■ WHAT THE TASK REQUIRES
A faithful copy is needed of the lines below from the one with "Click the Pinnacle Credit Repair logo" up to and including the one with "Task: Open the"; set it down with no pictures and no other lines.

*****

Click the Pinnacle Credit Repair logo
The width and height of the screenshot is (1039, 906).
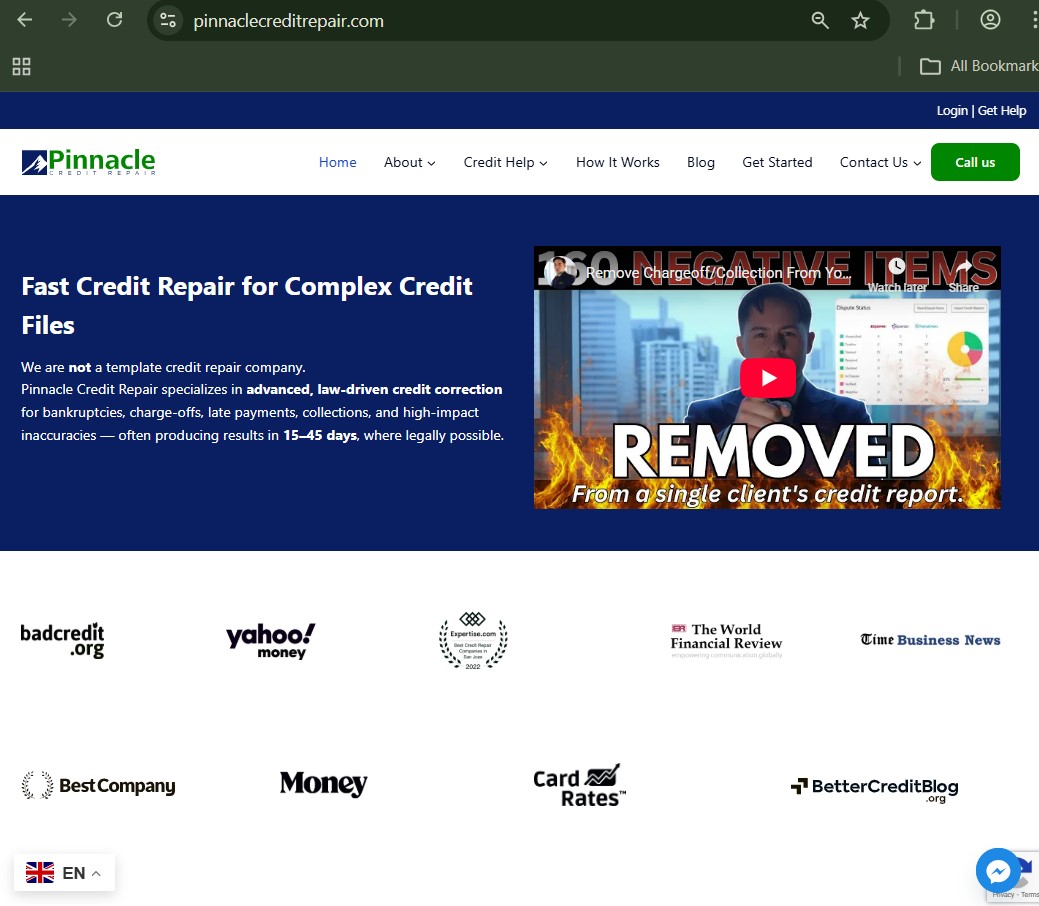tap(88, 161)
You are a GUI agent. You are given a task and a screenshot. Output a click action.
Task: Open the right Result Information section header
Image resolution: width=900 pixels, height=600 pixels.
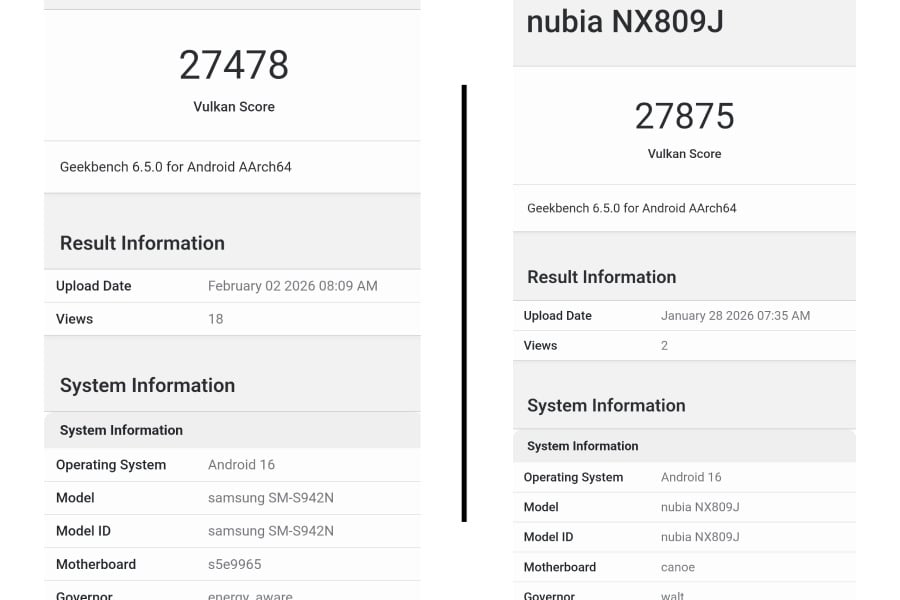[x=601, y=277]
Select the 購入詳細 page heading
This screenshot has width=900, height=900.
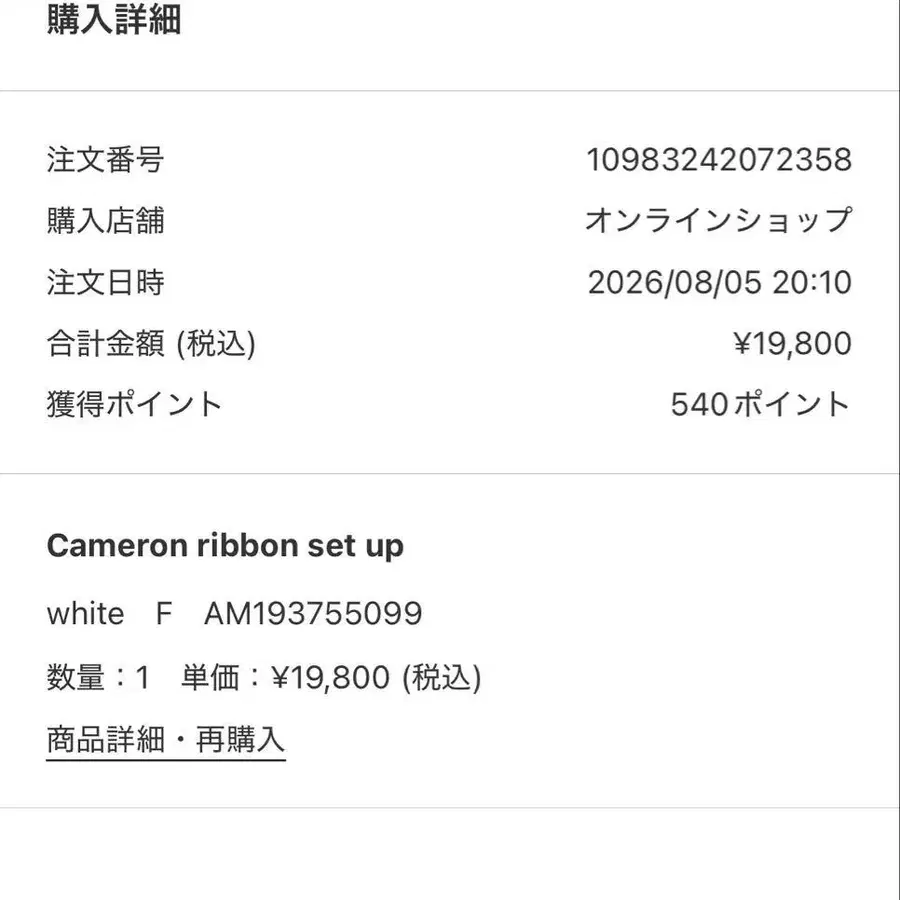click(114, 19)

*****

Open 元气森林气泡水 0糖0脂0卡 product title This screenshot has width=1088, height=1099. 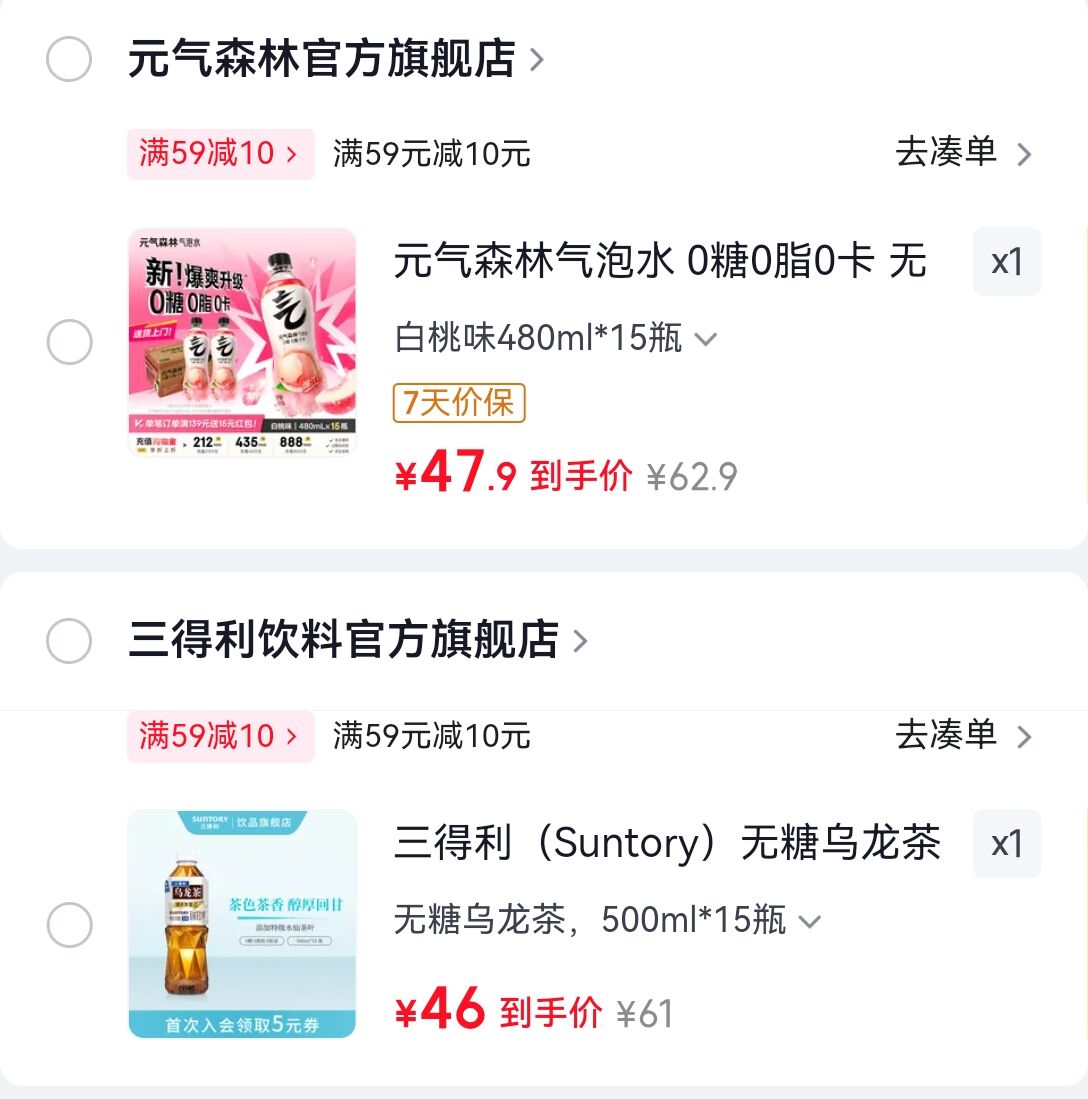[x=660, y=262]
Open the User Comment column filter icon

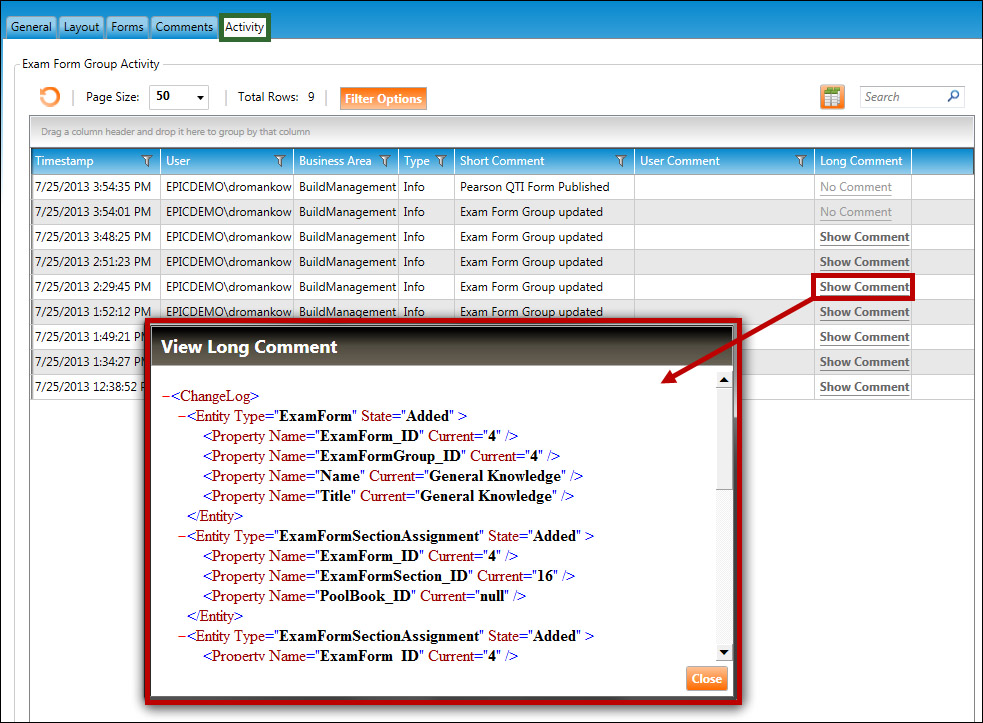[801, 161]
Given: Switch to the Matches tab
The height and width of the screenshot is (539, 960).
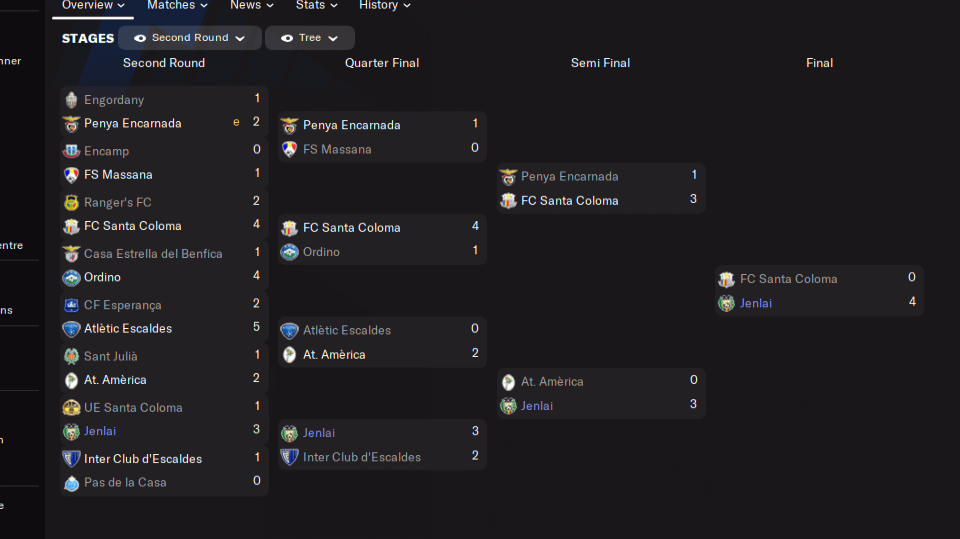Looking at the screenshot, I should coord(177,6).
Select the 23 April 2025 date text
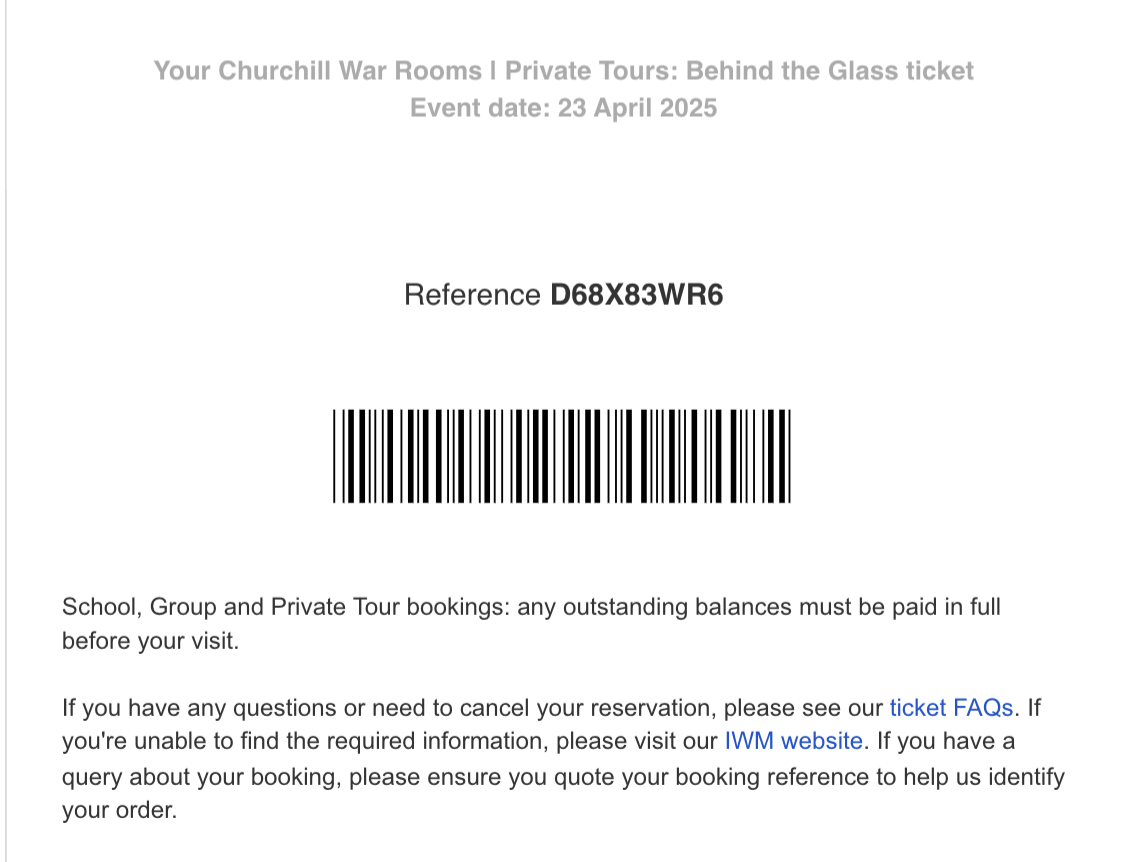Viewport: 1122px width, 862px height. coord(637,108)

*****

■ SOLUTION FOR THIS TASK
Click the Pinnacle Credit Repair logo
The width and height of the screenshot is (1039, 906).
tap(88, 161)
You are a GUI agent. You are given a task and a screenshot. Output a click action.
Task: Open the right Result Information section header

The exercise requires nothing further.